→ **Written instruction A**
In the blog post, where is the novel The Wycherly Woman set?
→ **Written instruction B**
From the blog post, extract the stretch from "The ethical qualm" through "should I care?", copying it word for word.

As a voracious reader, who primarily focuses on Science Fiction, I do branch out. One genre that I enjoy is the detective thriller. This penchant can be traced to my love of the Doc Savage stories of my youth, and has jumped into some more or less serious threads of what I read. From the flippant Stephanie Plum novels (a guilty, fun pleasure) to the work by J.A. Jance, I have enjoyed many a cliff hanger stories.
However, lately, I have become hooked on the Lew Archer novels by Ross Macdonald (pen name of Kevin Millar). Set in Southern California, and beginning shortly after the war, they stretch for 20ish years, and are lively depictions of the changes that the boom years brought to that part of California.
The principal character, Lew Archer, is a private investigator, a lone gun, whose marriage failed, and who hung out his shingle after being an LA Cop. Unlike the friction you find between many TV private eye’s and the police, you get the impression that the local constabulary appreciate, and respect Archer.
The stories often start with a missing person, or someone desperate for help, and the first person narrative draws you in, and holds your attention for 250 or so pages, almost always with a surprising twist at the end that keeps you guessing.
One thing that I enjoy about these stories is that they don’t telegraph the antagonist. You often are truly surprised in the outcome, or that the obvious villain isn’t the culprit, yet, the obvious villain is rarely unbloodied at the end.
One of the books that I just finished, The Wycherly Woman, was a classic example, where you thought you had it figured out, and then WHAM, it was a total surprise at the end. Additionally, this one was set in the San Francisco Bay Area, and having grown up there, it was a pleasant read about places I know well.
Millar’s writing style is crisp, his vocabulary is deep, and he does a fantastic job of engaging the reader in these page turners.
You could get wrapped up in a far worse series of novels. I have been through 10 or 11 of these, and have thoroughly enjoyed each one of them. Highly recommended.
I have a kindle, and I enjoy it. I haven’t always had a Kindle, I started as a Sony reader fan, and then an iPad user, but I succumbed to inevitability, and bought a Kindle.
I like it. I do prefer a eInk reader to a tablet, and today, you have to work really hard to live in this space and not use a Kindle.
I buy lots of books. Most are just throw-away pulpy fiction that I enjoy reading. Like the Doc Savage series (modern), or The Destroyer series. Mostly they are a couple of bucks, I enjoy them and delete them from my Kindle.
I have also borrowed a couple books via the Prime lending library. I wish I had something to say about that, but really, it is trivial to borrow, read, and “return“. Very uneventful.
Now I am struggling with joining Kindle Unlimited. Looking at the books included, much of the pulpy fiction things are there. So it would probably save me a few bucks (but not much, and I rarely spend more than $10 a month on those throw-aways.
But the convenience of Unlimited is tempting. Grab a book or 5, and try them. If they suck, you aren’t out any money.
The ethical qualm is how little of that $10 goes to authors. You have to read some percentage of the book for them to get any money, and the fee paid to them is low. Why should I care?

→ **Supplied material**

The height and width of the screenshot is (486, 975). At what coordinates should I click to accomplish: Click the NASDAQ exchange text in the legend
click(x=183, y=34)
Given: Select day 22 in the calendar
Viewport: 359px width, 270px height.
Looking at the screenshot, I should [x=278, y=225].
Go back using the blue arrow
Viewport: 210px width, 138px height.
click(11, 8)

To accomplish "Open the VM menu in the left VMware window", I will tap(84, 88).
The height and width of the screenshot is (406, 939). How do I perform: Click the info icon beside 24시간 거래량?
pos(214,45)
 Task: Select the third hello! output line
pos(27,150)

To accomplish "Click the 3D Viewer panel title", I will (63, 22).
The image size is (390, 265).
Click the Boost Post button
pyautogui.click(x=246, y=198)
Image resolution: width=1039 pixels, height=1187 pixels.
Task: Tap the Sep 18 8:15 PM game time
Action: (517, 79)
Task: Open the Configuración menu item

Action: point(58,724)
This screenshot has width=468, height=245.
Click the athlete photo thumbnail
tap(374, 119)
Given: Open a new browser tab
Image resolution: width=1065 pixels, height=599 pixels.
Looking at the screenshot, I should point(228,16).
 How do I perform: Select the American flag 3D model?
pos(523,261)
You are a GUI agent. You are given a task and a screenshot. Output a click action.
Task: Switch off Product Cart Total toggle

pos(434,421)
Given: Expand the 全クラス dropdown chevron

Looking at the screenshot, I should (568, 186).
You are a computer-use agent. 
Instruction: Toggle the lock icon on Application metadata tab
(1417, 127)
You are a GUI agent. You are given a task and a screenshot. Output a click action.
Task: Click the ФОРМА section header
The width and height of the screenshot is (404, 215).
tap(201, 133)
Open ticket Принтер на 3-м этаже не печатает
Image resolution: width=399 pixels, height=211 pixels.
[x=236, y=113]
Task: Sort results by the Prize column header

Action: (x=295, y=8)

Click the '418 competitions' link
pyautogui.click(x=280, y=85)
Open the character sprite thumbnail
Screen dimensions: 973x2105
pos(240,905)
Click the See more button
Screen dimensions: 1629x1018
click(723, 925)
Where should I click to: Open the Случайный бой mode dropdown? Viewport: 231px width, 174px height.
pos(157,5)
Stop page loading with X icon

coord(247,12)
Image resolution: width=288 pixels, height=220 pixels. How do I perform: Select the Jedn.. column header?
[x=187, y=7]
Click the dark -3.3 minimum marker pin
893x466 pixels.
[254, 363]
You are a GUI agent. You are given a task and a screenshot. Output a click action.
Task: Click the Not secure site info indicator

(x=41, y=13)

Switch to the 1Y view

→ **Worked solution A**
The San Francisco Bay Area.

→ **Worked solution B**
The ethical qualm is how little of that $10 goes to authors. You have to read some percentage of the book for them to get any money, and the fee paid to them is low. Why should I care?